The problem: Reproduce, from the lines below, exactly the stretch that begins at the line containing "Where should I click to: Click the FX" and ends at the line containing "Given: Click the Salesforce cloud logo", both included.

START Records shown

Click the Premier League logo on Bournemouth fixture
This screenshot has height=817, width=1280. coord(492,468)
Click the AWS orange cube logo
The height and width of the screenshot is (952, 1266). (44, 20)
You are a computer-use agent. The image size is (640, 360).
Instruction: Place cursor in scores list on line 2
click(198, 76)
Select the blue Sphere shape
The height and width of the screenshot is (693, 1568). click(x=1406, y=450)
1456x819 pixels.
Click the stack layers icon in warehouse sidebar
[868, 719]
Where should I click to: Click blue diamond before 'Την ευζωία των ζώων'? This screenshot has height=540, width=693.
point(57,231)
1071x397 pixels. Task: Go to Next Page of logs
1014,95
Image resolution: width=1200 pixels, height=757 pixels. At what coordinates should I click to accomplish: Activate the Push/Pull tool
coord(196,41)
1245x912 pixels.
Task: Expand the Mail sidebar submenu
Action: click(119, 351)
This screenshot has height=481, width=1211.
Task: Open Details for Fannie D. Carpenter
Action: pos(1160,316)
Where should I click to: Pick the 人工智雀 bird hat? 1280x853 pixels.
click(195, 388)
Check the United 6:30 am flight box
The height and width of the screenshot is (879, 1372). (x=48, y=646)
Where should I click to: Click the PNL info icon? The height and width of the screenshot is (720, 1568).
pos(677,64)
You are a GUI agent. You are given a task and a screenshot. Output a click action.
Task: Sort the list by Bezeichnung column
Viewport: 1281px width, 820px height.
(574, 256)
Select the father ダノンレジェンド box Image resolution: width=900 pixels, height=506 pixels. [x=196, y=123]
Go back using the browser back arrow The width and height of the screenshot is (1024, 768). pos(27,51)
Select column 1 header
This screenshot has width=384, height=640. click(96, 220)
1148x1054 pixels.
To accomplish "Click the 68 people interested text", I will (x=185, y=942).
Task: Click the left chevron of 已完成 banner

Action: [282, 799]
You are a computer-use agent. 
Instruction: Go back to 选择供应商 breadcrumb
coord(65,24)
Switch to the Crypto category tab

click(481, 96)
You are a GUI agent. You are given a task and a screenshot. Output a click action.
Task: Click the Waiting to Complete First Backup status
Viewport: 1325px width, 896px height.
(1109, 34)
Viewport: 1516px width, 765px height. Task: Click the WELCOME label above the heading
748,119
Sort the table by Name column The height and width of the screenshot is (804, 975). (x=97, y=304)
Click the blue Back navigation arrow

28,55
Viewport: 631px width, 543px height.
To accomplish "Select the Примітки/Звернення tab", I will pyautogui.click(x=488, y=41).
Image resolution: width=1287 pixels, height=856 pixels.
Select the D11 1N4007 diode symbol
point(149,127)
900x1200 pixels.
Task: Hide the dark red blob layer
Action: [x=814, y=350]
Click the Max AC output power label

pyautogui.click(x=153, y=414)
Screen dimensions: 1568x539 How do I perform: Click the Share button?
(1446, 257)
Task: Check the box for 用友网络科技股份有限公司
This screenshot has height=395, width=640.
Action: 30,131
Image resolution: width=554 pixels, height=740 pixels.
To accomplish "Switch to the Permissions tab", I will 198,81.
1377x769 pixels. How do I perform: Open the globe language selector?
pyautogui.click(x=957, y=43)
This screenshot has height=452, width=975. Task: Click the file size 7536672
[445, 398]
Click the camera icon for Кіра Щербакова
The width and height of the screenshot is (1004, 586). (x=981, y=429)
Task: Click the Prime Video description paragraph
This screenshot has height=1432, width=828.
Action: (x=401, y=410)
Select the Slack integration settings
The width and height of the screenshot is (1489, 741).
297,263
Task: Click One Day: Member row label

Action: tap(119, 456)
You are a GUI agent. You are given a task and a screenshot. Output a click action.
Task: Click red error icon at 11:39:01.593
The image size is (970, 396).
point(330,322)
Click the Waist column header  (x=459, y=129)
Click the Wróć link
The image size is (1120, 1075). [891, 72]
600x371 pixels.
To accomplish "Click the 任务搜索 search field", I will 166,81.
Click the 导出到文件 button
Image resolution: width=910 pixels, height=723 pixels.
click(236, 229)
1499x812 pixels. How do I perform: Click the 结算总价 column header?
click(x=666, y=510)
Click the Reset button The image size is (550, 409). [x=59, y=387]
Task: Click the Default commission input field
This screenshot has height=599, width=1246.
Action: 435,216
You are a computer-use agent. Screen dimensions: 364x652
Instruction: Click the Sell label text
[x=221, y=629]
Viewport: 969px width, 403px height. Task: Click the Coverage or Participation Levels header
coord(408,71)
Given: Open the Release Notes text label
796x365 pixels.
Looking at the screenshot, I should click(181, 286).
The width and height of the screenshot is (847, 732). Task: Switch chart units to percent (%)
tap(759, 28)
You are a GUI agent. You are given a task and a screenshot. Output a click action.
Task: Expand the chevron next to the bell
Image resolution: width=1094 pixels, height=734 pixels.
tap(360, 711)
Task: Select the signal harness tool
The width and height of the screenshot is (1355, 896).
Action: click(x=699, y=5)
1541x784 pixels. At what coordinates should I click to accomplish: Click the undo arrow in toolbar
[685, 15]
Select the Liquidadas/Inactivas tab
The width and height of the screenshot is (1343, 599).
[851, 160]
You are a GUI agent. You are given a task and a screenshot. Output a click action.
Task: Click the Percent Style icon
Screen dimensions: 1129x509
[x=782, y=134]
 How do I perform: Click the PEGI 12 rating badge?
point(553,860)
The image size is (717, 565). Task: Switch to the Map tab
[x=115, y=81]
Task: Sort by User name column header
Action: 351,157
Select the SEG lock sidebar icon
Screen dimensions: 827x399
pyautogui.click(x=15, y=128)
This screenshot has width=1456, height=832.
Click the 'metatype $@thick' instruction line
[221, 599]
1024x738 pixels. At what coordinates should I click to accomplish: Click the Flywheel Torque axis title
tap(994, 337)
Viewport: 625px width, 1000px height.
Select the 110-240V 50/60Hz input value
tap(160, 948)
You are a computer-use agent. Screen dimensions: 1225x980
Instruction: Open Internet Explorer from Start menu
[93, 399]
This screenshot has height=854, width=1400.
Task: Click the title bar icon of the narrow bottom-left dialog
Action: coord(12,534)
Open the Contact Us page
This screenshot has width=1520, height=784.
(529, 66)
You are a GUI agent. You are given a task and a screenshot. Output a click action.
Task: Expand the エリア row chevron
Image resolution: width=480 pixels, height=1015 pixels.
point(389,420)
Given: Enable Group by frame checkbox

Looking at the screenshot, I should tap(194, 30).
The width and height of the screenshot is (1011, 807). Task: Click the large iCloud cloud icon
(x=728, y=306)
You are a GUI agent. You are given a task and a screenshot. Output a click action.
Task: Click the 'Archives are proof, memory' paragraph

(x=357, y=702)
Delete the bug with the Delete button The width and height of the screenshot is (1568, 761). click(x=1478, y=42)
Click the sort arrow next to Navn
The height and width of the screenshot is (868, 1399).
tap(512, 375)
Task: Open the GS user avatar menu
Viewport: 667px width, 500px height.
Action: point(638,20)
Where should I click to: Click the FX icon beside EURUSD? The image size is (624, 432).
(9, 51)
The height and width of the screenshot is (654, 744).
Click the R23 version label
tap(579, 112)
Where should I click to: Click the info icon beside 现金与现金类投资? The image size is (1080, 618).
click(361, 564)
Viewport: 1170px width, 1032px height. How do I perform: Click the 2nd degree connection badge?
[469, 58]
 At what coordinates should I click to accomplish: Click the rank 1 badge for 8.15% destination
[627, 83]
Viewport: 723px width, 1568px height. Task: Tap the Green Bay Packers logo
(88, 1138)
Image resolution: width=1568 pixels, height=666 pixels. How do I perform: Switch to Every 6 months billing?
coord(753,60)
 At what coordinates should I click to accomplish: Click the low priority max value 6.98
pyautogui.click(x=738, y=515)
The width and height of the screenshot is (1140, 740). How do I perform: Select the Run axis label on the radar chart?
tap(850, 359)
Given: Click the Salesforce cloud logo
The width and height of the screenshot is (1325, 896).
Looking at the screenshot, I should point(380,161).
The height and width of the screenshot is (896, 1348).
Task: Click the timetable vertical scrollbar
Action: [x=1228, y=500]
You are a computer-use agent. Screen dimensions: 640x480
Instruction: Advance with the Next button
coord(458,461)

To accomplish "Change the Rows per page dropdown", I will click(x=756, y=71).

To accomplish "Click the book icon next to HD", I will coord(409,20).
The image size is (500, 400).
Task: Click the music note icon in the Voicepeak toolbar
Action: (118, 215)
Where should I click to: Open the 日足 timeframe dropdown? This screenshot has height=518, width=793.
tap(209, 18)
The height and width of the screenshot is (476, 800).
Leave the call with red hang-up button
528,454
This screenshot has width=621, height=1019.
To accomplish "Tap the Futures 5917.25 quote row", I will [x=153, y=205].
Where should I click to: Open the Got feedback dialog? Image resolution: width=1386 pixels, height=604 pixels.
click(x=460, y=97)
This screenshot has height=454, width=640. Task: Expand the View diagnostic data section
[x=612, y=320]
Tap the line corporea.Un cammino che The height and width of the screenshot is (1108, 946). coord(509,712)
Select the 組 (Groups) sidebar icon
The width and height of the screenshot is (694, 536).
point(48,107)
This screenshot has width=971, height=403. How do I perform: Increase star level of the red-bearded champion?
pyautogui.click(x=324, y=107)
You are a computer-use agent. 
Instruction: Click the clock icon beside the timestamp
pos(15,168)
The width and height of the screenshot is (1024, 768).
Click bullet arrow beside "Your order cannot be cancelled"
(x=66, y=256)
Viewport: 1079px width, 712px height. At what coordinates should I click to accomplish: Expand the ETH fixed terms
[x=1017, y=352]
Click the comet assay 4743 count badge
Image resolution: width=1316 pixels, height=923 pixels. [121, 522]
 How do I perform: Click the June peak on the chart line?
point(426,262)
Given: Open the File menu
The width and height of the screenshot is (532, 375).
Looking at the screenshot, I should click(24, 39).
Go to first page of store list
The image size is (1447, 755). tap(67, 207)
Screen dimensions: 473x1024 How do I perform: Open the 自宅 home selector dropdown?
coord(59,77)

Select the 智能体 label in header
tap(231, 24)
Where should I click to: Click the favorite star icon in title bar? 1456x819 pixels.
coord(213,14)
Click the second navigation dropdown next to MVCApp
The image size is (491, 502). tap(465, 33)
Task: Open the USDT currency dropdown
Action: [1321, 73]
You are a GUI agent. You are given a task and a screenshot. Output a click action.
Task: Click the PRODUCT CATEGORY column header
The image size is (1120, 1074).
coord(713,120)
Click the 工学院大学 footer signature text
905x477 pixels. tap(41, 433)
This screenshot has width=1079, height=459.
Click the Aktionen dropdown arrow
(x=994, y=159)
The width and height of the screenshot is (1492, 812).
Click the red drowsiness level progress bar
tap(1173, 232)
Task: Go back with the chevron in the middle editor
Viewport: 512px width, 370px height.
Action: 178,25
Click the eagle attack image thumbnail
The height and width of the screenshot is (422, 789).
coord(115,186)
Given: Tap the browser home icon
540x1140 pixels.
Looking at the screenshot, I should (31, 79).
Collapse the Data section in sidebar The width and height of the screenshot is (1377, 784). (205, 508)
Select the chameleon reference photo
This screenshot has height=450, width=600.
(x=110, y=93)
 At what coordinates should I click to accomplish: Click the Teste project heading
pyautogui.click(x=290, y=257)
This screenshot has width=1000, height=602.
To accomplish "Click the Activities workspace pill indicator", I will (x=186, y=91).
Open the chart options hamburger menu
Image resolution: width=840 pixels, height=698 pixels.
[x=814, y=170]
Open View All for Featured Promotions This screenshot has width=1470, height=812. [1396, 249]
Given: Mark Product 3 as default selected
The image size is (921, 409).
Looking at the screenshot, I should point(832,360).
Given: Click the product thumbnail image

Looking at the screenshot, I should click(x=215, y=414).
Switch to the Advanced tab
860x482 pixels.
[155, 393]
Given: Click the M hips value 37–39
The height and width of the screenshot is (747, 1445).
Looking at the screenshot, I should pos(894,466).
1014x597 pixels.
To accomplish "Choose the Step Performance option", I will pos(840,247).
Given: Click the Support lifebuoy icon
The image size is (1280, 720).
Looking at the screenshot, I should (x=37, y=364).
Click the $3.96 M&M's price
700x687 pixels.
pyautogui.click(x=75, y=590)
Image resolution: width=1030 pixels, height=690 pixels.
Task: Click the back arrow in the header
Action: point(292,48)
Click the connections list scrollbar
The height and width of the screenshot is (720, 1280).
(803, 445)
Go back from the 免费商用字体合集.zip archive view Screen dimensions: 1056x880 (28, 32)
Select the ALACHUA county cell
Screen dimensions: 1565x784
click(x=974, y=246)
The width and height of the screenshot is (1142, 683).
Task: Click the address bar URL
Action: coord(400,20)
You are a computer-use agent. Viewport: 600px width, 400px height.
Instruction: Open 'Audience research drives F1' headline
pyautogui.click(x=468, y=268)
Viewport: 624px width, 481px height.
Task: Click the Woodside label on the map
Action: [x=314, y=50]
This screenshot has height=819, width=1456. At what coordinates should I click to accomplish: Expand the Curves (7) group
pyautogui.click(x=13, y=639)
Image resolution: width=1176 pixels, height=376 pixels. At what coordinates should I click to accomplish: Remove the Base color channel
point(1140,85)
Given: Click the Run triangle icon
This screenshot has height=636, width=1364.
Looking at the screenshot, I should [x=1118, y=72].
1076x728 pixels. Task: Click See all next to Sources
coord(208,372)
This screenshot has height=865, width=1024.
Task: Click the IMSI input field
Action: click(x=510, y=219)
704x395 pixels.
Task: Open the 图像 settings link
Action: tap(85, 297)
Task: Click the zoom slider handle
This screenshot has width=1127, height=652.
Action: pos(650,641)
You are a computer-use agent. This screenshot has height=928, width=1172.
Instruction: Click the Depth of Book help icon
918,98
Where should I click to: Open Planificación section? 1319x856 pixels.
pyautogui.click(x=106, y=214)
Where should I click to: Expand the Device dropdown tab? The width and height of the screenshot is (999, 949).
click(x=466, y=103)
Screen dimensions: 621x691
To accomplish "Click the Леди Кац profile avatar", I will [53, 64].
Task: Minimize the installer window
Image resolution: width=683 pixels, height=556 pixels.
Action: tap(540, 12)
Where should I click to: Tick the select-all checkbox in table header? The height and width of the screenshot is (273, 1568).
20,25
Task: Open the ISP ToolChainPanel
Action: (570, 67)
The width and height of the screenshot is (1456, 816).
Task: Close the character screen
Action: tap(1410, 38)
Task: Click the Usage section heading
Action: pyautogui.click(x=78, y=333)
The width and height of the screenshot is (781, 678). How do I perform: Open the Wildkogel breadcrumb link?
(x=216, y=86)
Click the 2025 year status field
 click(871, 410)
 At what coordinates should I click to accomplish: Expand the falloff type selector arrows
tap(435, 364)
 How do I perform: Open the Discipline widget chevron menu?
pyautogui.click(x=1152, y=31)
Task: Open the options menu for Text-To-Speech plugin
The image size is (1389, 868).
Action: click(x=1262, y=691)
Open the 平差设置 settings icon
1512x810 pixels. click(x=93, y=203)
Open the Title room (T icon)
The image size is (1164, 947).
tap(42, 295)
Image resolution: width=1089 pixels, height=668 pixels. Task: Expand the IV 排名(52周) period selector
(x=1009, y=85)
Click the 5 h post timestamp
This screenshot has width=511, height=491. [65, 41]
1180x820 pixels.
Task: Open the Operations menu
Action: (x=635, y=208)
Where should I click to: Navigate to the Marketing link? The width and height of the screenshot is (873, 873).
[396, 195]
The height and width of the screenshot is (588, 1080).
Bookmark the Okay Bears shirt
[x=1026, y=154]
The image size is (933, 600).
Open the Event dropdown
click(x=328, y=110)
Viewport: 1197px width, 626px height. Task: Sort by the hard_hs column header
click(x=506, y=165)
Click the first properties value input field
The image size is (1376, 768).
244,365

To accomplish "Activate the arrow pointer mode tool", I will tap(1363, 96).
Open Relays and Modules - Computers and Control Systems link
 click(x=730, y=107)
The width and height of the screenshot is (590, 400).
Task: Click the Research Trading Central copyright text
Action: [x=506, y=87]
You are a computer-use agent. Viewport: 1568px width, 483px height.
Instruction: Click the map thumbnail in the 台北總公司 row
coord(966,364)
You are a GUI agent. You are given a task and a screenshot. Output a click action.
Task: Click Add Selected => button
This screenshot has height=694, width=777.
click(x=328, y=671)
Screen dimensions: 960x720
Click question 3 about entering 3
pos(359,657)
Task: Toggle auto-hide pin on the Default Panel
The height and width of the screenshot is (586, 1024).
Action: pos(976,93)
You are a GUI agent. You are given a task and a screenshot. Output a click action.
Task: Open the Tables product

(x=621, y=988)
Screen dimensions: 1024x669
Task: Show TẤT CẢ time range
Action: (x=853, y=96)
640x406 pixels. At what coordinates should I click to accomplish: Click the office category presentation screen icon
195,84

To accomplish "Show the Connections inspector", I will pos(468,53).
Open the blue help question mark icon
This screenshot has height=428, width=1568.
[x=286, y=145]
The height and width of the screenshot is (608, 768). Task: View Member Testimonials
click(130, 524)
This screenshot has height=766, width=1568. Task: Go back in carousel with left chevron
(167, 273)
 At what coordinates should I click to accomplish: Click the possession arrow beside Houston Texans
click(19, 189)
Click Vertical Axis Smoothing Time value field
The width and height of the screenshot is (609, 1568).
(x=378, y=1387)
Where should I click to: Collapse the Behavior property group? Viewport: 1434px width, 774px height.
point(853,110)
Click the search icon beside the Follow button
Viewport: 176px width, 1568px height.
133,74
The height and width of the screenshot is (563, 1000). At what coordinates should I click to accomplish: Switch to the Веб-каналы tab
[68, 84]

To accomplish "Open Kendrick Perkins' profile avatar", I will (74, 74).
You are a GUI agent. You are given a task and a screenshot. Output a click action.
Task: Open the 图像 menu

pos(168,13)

END Records shown

Response area:
Where should I click to: Click the FX icon beside EURUSD? The image size is (624, 432).
(9, 51)
The height and width of the screenshot is (654, 744).
Click the R23 version label
tap(579, 112)
Where should I click to: Click the info icon beside 现金与现金类投资? The image size is (1080, 618).
click(361, 564)
Viewport: 1170px width, 1032px height. How do I perform: Click the 2nd degree connection badge?
[469, 58]
 At what coordinates should I click to accomplish: Click the rank 1 badge for 8.15% destination
[627, 83]
Viewport: 723px width, 1568px height. Task: Tap the Green Bay Packers logo
(88, 1138)
Image resolution: width=1568 pixels, height=666 pixels. How do I perform: Switch to Every 6 months billing?
coord(753,60)
 At what coordinates should I click to accomplish: Click the low priority max value 6.98
pyautogui.click(x=738, y=515)
The width and height of the screenshot is (1140, 740). How do I perform: Select the Run axis label on the radar chart?
tap(850, 359)
Given: Click the Salesforce cloud logo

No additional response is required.